- Sunulan metin -
◇ ◇ ◇ ◇ ◇

27 Ocak 2011 Perşembe

Kur'ânımız cemaatsiz kalmasın!

Ey insan! Tarihin acı kaderidir ki nice peygamberler gelmişler, birkaç tabisi olmuş veya olmamış. Tabileri çoklukta olan Hz. Musa (as) ile Hz. İsa'nın (as) tabileri daha sonra dinlerini tahrif etmişler, cemaatlerini hakka değil menfaat üzerine toplamışlar.
Allah (cc) ahirzaman peygamberi Peygamber Efendimiz'e (asm) dünyanın yarısını ve insanlığın beşten birisini tabi eylemiş ve öyle bir cemaat vermiş ki eşi benzeri çıkmamış. Bu cemaatin kaynak kitabı Kur'ân'dır. Kur'ân'ı tefsir eden hadis-i şeriflerle muhafaza altına alınmıştır.
Her asırda üç yüz milyon tabisi olmuş. Şimdi iki milyardan geçmiştir.

◇ ◇ ◇ ◇ ◇

- Veri kümesinden kesit -
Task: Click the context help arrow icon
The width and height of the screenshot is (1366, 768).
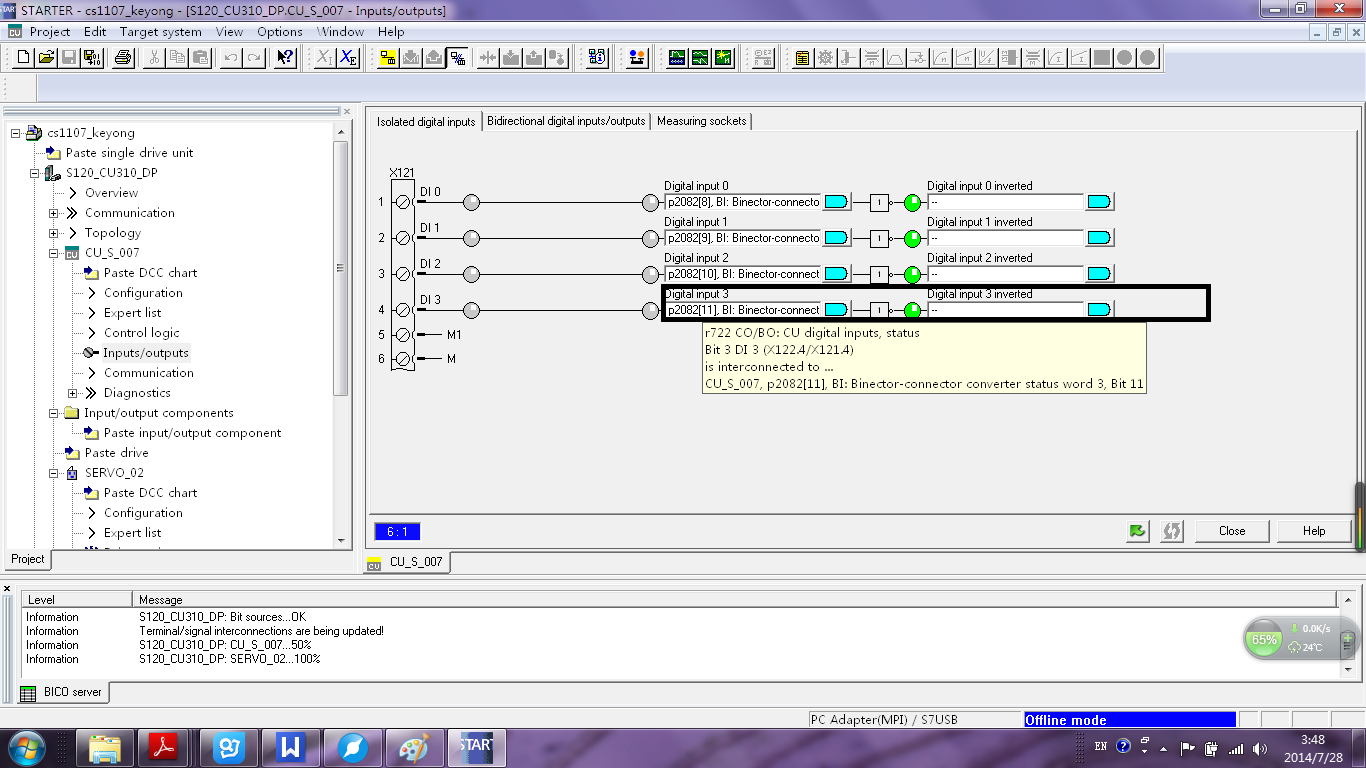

◇ ◇ ◇ ◇ ◇

- Yapılacaklar -
A. Kur'ân'ın cemaatine dair metne göre Peygamber Efendimiz'in (asm) tabi sayısı bugün hangi rakamı aşmıştır?
B. Kur'ân'ın cemaatine dair metni son cümlesinden sonrasıyla sürdürün.
Veriler, metinle herhangi bir bağlantı taşımaz.

- Verilen yanıtlar -
A. İki milyarı aşmıştır.

B.
Allahım, bizi ve neslimizi Kur'ân'sız bırakma.. Kur'ân'ı bizsiz bırakma.. Âmin..

24 Ocak 2011 Pazartesi

İmanın şahlanmasıdır şehadet

Ey insan! İmanın şaha kalkmış şeklidir şehadet. Hakka yürüyen, Allah'a ulaşmak için ölümü bile görmeyen, kanını Allah yolunda akıtmaktan çekinmeyen en büyük kahramanlıktır şehidlik. Ondandır ki Allah da mükafat olarak kanının ilk damlasında günahlarını sevaba çevirir ve kendisiyle birlikte yetmiş insanı cennete alması için şefaat yetkisi verir.
İmanın ortaya koyduğu kuvvet ve cesareti temsil eden şehidleri rahmet ve şükranla anarız. Bedir'de Uhud'da şehid düşen Hz. Hamzaları, Hz. Musabları, İstanbul'un fethinin şehidleri Ulubatlı Hasanları, Çanakkale'nin şehidleri Seyyid Onbaşı, Çavuş Yahya'yı, Yüzbaşı Hasan Efendi'yi vesair şehidlerimizi..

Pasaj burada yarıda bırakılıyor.